Source passage
☆ ☆ ☆

Guide to school ventilation system design:
Mitigating virus spread and supporting long-term occupant health and comfort
1. Introduction
The design and delivery of adequate ventilation is a legal requirement in our school buildings, but we do not always see successful outcomes. This is due partly to a complicated range of design factors that engineers must balance, often leading to systems that are too complex for end-users to manage or maintain easily.
Yet ventilation is too important to leave to chance. A great deal of research shows the importance of good indoor air quality in the learning environment, and requirements for CO2 levels and temperature control reflect this. What’s more, in light of the current pandemic and the return to school-based learning in the UK, there is a heightened awareness of the importance of providing healthy indoor environments in our schools.
There is a growing scientific consensus that COVID-19 is spread via an airborne route – putting ventilation right at the heart of a mitigation strategy for buildings, including schools.
In July 2020, more than 200 scientists wrote an open letter to the World Health Organisation (WHO), urging it to recognise the importance of aerosol transmission1. Further research is underway with more findings confirming this transmission route. This Guide examines the importance of ventilation in helping to reduce the spread of the COVID-19 virus, as well as supporting good indoor air quality in our classrooms.
This document refers to several recent academic studies into building ventilation, virus mitigation and long-term IAQ. It is an overview of the critical issues. Those interested in following the in-depth research can find details for further reading in our References section.
2. School ventilation – a health issue
School buildings in the UK are not performing as well as they should. In 2016, the Royal Institute of British Architects (RIBA) estimated that up to £150 million was being wasted each year on ‘unnecessary energy used by services and maintenance of schools’. Its report Better spaces for learning2 highlighted that better school building design could reduce this waste.

☆ ☆ ☆

Dataset section
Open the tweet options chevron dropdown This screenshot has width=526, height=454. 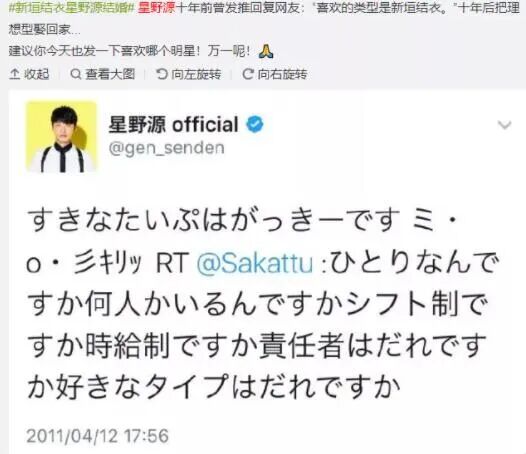(x=504, y=125)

☆ ☆ ☆

Your assignment
In the school ventilation guide above, why does ventilation not always deliver successful outcomes in schools? Answer in one to three sentences.

Reply to the task
It is partly because engineers must balance a complicated range of design factors. This often produces systems that are too complex for end-users to manage or maintain easily.